One year ago, New Jersey became the 14th state in the union to approve same-sex marriage. At least 3,763 couples have wed since and another 16 states have legalized gay unions. With that triumph, funding to tackle issues important to the LGBT community has dwindled to a trickle. Garden State Equality has cut staff and curtailed advocacy efforts. Garden State Equality Executive Director Andrea Bowen told NJTV News Anchor Mary Alice Williams that organizations have seen less money to fight causes since the repeal of “don’t ask, don’t tell.”
“So this is a thing that we’ve actually seen with organizations across the country where people thought sort of after repealing ‘don’t ask, don’t tell’ and doing marriage that the LGBT movement was over,” said Bowen. “It’s not. We have a huge portfolio of issues to tackle and so we’re tackling them but with a lot less money.”
According to Bowen, some of the other issues consist of health work and making sure that transgender individuals can receive health insurance coverage for the care they need. Other ares include taking a look at HIV and AIDS, as well as making sure that doctors know how to treat their patients kindly. Another issue that Bowen touched on was homelessness within the LGBT community.
Currently Garden State Equality is working on anti-bullying efforts and Bowen said it is important to make sure that schools around the state know how to be respectful toward LGBT students.
“It’s knowing to not assume that all of your students are going to be with opposite sex partners,” said Bowen. “It’s knowing that like transgender students, like a transgender woman, female students should be able to use a girls room and girls’ facilities but teachers don’t necessarily and schools don’t necessarily know that. So I’m giving them the tools to make a safe space.”
Bowen recently worked in Washington for advocacy targeting birth certificate and name change reform. Within the state, Bowen said that the organization is working on having it changed. Currently in New Jersey, a sex change on a birth certificate can only be made if the person has had gender reassignment surgery.

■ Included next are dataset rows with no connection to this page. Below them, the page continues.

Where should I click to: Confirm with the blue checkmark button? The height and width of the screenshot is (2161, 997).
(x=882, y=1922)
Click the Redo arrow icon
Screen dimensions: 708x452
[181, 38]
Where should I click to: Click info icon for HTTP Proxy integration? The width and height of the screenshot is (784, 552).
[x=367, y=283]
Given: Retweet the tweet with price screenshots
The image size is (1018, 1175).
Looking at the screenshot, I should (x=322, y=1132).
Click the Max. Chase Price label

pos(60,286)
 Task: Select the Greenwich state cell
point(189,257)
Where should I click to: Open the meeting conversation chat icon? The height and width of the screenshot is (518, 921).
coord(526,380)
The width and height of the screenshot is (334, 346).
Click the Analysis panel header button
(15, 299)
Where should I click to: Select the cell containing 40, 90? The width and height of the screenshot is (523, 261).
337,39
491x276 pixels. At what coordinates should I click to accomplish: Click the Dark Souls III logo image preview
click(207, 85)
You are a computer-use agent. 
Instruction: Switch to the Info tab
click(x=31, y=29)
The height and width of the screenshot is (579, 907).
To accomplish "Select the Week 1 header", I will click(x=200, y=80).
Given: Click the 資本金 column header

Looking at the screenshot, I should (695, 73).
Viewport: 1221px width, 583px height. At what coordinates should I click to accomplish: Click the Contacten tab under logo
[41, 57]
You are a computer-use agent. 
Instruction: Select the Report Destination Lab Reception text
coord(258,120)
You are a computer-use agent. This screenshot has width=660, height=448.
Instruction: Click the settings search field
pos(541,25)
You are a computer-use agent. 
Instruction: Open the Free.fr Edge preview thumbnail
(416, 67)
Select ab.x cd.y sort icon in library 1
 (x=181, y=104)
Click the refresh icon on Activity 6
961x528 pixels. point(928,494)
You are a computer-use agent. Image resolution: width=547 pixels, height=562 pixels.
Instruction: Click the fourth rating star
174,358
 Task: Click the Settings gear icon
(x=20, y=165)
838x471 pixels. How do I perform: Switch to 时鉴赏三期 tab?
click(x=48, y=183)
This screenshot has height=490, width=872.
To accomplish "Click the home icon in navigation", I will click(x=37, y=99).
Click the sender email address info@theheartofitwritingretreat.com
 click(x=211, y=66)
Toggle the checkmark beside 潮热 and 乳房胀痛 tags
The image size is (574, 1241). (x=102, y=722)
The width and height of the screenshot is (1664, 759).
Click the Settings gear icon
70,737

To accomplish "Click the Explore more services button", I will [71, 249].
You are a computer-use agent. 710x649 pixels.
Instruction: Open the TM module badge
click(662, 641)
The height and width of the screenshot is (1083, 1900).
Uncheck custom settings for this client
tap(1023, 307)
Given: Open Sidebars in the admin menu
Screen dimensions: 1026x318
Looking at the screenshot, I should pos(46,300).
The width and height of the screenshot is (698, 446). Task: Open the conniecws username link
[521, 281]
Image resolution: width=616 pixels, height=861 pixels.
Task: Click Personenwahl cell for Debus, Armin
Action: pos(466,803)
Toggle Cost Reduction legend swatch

“So we’re trying to make sure that doctors who know their patients, who know their trans patients can say this person’s had the treatment that’s appropriate for them and that’s how we understand trans people to be,” Bowen said. “Everybody’s transition is very different and so we’re trying to make sure that the law reflects that so you can get your gender marker changed even though you haven’t had surgery.”